PASA Conference: Catherine Sneed and The Garden Project
- Subject: [cg] PASA Conference: Catherine Sneed and The Garden Project
- From: A*
- Date: Thu, 14 Feb 2002 13:15:20 -0500
Hi, Folks!
Here is my article about Catherine Sneed -- Enjoy! I retain copywrite --
if you'd like print it, send me a copy where it appears. Gosh, I'm getting
famous -- still not rich, though! ;-D
Dorene
Catherine Sneed and The Garden Project
Keynote Address, Pennsylvania Association for Sustainable Agriculture
Conference
February 9, 2002; State College, PA
by Dorene Pasekoff, Coordinator
St. John's United Church of Christ Organic Community Garden
Phoenixville, PA
Standing in a welfare line with two children in San Francisco, Catherine
Sneed wondered how someone like herself could make the world a better
place. Over two decades, Sneed appears to have found her answer through
the process of reconnection; first, by creating the Garden Project to help
released prisoners re-connect to themselves and their communities by
growing food for those who have none and then, by harnessing the accolades
The Garden Project has received into an arena where she connects the
"outside" to those who languish in and out of our nation's prison system.
"We are all connected," says Sneed. "What happens to people in jail
affects us we're paying for them to be there." Only 8% of the population
of San Francisco is African-American, yet this group makes up 85% of its
prison population. Most of these prisoners are poor, very angry, and/or
very sad people that have sold or used drugs to dull their pain and have
nothing more to lose. Sneed admits some of them scare her, but as "they
are all going to be released sometime," it behooves us all to help them
deal with their addictions and give them job skills so that they can become
productive members of society, rather than "lifers on the installment plan."
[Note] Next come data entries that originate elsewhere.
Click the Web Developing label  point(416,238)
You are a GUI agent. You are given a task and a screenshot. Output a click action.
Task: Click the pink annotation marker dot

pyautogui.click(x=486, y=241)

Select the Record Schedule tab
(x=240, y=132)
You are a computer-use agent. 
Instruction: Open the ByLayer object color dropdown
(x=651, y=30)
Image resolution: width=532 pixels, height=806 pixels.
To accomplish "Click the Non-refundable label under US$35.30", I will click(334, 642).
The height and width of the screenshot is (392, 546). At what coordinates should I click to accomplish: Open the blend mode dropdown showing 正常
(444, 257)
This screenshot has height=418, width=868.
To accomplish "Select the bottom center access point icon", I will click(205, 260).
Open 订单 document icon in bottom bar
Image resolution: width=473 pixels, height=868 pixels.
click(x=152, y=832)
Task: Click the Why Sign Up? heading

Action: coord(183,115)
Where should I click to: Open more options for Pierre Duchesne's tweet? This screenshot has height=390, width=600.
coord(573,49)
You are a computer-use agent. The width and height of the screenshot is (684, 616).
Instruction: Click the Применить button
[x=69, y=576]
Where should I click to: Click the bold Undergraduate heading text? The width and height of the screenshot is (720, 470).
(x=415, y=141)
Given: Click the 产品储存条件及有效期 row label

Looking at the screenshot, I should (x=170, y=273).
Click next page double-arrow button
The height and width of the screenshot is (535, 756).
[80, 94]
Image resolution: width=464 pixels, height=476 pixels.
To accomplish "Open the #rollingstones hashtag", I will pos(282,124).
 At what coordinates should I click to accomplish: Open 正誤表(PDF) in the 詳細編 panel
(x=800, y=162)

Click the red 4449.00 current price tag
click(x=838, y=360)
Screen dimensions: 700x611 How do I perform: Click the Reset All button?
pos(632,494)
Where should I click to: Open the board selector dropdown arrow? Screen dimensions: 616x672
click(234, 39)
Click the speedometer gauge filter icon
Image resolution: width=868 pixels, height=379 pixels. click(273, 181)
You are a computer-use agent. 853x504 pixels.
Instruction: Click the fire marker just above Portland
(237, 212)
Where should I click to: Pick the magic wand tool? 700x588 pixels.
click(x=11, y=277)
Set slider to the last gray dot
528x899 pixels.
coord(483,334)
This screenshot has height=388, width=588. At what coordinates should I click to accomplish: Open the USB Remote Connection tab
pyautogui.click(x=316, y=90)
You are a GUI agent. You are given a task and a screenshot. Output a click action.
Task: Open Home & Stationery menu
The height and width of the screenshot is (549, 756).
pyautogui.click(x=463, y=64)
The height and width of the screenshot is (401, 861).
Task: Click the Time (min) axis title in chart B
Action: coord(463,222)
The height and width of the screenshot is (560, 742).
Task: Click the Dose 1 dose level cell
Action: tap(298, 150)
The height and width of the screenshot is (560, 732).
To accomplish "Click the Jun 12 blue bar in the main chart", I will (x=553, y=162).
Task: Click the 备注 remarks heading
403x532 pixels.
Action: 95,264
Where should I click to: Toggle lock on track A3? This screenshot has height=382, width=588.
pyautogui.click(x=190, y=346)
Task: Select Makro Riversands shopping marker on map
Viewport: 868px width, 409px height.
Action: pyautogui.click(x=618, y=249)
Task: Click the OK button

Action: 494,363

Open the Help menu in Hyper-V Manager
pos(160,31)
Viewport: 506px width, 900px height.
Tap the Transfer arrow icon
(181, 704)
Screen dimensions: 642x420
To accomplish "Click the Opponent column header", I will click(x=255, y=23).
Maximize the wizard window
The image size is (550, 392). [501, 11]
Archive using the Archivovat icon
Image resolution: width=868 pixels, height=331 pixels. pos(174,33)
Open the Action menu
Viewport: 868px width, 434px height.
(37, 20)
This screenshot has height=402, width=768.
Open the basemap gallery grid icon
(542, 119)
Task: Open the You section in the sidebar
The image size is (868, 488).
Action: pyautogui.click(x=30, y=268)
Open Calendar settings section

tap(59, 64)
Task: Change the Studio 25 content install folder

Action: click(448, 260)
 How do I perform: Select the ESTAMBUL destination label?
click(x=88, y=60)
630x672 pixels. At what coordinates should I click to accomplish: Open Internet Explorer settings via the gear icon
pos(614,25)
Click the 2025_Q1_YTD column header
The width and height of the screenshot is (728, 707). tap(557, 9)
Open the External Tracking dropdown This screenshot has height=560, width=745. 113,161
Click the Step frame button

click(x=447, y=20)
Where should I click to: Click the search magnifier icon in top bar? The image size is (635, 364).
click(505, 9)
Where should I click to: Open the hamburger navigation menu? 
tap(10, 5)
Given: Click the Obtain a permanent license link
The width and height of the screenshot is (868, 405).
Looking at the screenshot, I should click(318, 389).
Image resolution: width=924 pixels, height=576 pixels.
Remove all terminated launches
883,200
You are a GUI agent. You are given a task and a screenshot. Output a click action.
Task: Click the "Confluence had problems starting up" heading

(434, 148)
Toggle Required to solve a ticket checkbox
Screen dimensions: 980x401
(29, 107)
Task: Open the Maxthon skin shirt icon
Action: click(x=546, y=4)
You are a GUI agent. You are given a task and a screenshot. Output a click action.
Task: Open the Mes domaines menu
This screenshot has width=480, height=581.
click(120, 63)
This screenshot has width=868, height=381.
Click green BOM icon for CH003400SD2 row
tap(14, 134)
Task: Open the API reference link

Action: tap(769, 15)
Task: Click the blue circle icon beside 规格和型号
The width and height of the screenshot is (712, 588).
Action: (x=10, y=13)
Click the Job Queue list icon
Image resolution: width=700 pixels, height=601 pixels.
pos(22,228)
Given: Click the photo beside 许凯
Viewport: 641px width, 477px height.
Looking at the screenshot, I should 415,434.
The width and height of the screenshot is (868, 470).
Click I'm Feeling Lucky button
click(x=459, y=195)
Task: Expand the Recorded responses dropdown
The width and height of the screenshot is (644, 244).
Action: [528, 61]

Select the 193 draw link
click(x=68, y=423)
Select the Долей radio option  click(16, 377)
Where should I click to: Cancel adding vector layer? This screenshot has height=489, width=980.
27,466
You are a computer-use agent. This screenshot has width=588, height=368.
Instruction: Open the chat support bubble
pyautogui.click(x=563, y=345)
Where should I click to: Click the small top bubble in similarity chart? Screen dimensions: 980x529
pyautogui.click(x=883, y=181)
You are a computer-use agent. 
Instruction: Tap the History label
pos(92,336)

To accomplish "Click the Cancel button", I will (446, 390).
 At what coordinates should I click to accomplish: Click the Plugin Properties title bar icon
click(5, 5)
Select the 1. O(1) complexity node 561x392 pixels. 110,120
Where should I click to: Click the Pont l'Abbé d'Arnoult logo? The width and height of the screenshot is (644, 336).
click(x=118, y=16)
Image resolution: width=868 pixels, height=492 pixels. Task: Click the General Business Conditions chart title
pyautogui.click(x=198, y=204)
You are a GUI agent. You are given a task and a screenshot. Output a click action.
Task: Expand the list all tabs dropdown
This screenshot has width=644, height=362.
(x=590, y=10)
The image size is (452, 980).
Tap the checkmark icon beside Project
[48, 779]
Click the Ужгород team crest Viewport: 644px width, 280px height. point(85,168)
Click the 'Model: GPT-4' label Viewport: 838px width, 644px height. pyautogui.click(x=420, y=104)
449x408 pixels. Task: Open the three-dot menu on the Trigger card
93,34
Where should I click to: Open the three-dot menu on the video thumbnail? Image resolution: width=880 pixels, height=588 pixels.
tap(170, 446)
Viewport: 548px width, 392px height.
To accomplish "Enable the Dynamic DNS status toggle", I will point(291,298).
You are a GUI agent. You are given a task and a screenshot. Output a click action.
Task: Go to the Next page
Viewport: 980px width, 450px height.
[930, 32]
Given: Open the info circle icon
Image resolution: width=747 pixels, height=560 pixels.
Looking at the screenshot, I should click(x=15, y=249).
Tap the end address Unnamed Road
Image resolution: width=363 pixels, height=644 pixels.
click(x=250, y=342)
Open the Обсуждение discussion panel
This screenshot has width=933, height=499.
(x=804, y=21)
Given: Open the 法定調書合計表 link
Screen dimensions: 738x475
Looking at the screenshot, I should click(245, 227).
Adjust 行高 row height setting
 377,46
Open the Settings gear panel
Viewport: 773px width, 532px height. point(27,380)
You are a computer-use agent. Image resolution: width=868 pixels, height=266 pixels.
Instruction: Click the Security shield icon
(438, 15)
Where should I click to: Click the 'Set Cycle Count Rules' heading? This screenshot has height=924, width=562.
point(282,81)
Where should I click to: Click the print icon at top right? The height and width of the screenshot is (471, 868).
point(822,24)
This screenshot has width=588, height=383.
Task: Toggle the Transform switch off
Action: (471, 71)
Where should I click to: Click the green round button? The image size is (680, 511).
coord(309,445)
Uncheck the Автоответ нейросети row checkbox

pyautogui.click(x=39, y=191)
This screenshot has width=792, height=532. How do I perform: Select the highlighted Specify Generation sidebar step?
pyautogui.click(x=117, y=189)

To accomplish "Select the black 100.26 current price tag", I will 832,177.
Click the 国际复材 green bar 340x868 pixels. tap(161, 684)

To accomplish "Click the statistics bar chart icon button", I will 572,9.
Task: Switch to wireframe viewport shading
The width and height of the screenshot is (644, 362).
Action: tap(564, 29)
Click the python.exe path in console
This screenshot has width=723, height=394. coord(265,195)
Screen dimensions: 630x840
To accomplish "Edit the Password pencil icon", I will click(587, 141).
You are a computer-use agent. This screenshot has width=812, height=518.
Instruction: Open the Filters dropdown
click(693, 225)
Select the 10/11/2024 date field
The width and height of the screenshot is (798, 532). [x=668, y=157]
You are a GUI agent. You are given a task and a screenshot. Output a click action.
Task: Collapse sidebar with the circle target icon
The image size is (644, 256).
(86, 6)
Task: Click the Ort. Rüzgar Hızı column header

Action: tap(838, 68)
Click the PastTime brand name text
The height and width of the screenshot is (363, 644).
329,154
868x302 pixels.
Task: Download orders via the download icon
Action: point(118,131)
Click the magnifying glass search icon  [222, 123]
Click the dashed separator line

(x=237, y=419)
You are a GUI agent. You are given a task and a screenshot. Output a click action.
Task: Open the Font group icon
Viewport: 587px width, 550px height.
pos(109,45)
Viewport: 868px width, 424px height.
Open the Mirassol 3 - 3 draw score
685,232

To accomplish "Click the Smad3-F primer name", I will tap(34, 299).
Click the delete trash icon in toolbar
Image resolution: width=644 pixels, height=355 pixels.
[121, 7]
While The Garden Project only hires the recently released, Sneed begins her
process of reconnection by regularly visiting San Francisco's jails to
teach inmates that contrary to what many of them heard in school, "they are
very smart and they can learn." Once they are released, she tells them,
The Garden Project can give them "a different place to put what you know"
rather than returning to the street to sell drugs and possibly die.
The Garden Project formally hires inmates when they are released at
$11/hour to grow produce, then distribute it for free at senior and family
centers, to grow and plant street trees around San Francisco and/or to
"give back" by cleaning up the backyards of senior citizens that they may
have preyed on to fuel their drug habits. Everyone must report to their
counselor and/or parole officer and parents must attend parenting classes
after work or Sneed will not release their paycheck.
According to The Garden Project's website http://www.gardenproject.org/,
since it began in 1992, more than 3,500 former offenders have gone through
the program. Most importantly, most do not return to jail. In 1996, San
Francisco Sheriff Michael Hennessey and the University of San Francisco
conducted a study which found that 75% of Garden Project participants did
not return to jail
"By growing food where there was no food," says Sneed, Garden Project
participants "change their perception of themselves." They are able to say
"I'm with something," which Sneed believes "dissipates the addiction and
anger so that they can change" still further. "By showing how to work with
other people, we teach connection participants see that what happens to
other people has an effect on what happens to themselves. " Most
importantly for their self-image, Sneed says, "by cleaning up the backyards
of poor people they stole from, [participants] learn that although they
hurt these people, they can give back."
Distributing The Garden Project's food not only allows former inmates to
give back to their neighborhoods, but may help prevent that neighborhood's
children from becoming future inmates. Sneed has long suspected that
malnutrition in poor San Francisco neighborhoods has not only stunted
children's growth, but made them more likely to use drugs and engage in
criminal behavior. Her friends on the San Francisco police force dismissed
her theory until one of the police captains began looking into the
refrigerator after every arrest in a poor neighborhood. He's been shocked
to find that almost all the refrigerators are bare.
Sneed's proudest moments of connection and reconnection are probably the
free food distribution days, The Garden Project participants grow the
food, local police transport food and participants in their vehicles to
the participants' neighborhoods, where together, they set up a free
farmer's markets where residents (usually children) can pick out produce to
take home to their families. For the children, it's the first time many of
them have seen fresh food such as grapes; for the participants, it's a way
to give back to their neighborhood; for the police, it's often the first
positive interaction they've had with the neighborhood and for neighborhood
residents, it's their first positive interaction with the participants and
the police.
Sneed's saddest moments are when she has to turn released inmates
away thousands every day because she does not have the funds to hire
them. "They go to the street, then back to jail or they die," Sneed
says. "We need more programs like The Garden Project in our cities." Even
at 6 million dollars, The Garden Project is cheaper than jail. To connect
with a national audience and provide details about her program's
success, Sneed has set up a website at http://www.gardenproject.org "Let
your legislators know that The Garden Project is a model for healthy
communities." Sneed urged in closing. "We are all connected."